In a ruling favorable to labor, the 9th U.S. Circuit Court of Appeals said last week that "charge nurses," or shift supervisors, aren't full-fledged supervisors under federal labor laws and, therefore, are eligible to join unions.
The ruling is the first by a federal appeals court on the nurse supervisor issue since the U.S. Supreme Court addressed the topic in a controversial 1994 decision. In that decision, the high court said nurses who supervised lesser-skilled workers were ineligible for union representation.
Labor unions, led by the American Nurses Association, feared that hospitals would use the high court's decision to strip nurses with even simple supervisory functions of their collective bargaining rights.
The case before the 9th Circuit involved an attempt by Providence Alaska Medical Center in Anchorage to bar charge nurses from voting in a union election.
In siding against the hospital, the appellate court said that just because some nurses may tell other nurses and nurses aides what to do, they're not automatically supervisors and exempt from collective bargaining.
"To the extent a charge nurse gave routine guidance to other RNs, she did so more in the capacity of a leadman or straw boss" and not a supervisor, said the three-judge panel of the 9th Circuit sitting in Anchorage.

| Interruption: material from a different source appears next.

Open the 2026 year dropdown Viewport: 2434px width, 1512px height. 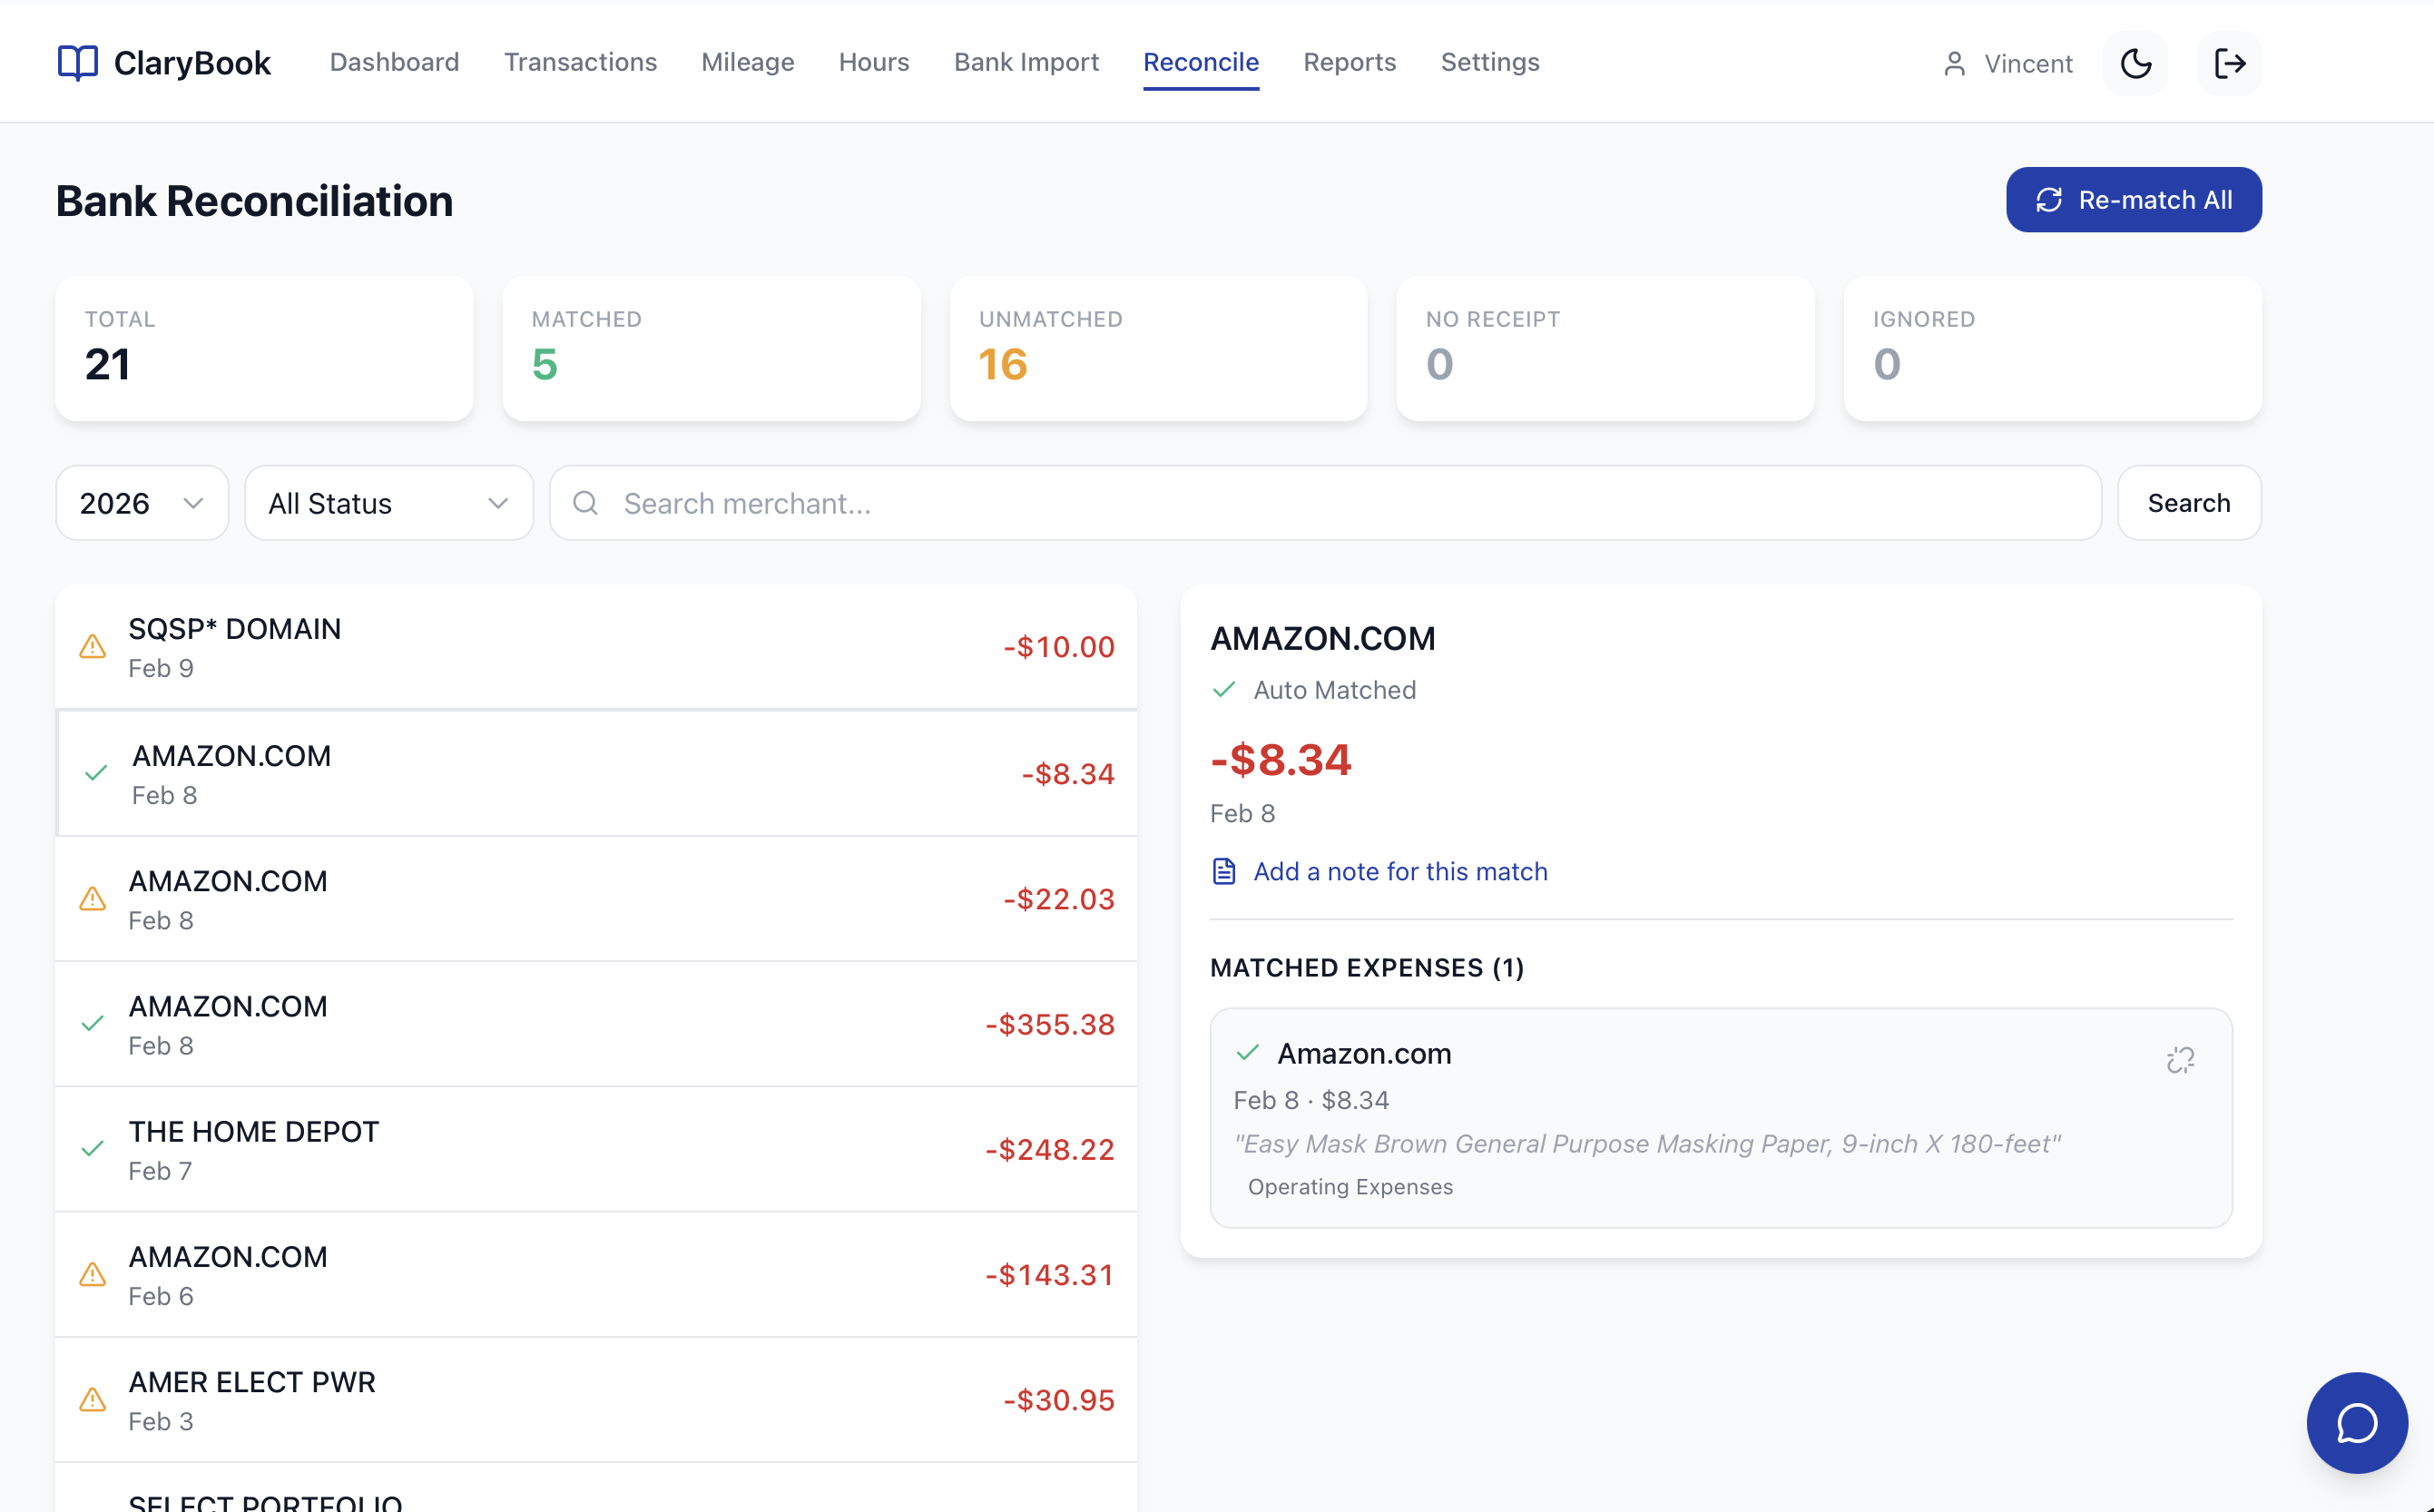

"It's an important win for us," said ANA general counsel Barbara J. Sapin, who argued the case before the appellate court July 16.
The Alaska Nurses Association had held a representation election at Providence on Aug. 12, 1994. If the charge nurses' ballots were counted, as the nurses association wanted, the union won. Citing the 1994 U.S. Supreme Court decision, the hospital said the union lost because the votes by the charge nurses shouldn't count.
The dispute ended up before the Seattle regional office of the National Labor Relations Board, which sided with the nurses and ordered the hospital to engage in collective bargaining. The national NLRB upheld that decision, which the hospital appealed to the 9th Circuit.
Janet Oates, the hospital's spokeswoman, said the facility is considering its options. They include asking the 9th Circuit for a rehearing, appealing to the U.S. Supreme Court or dropping the case and bargaining with the nurses.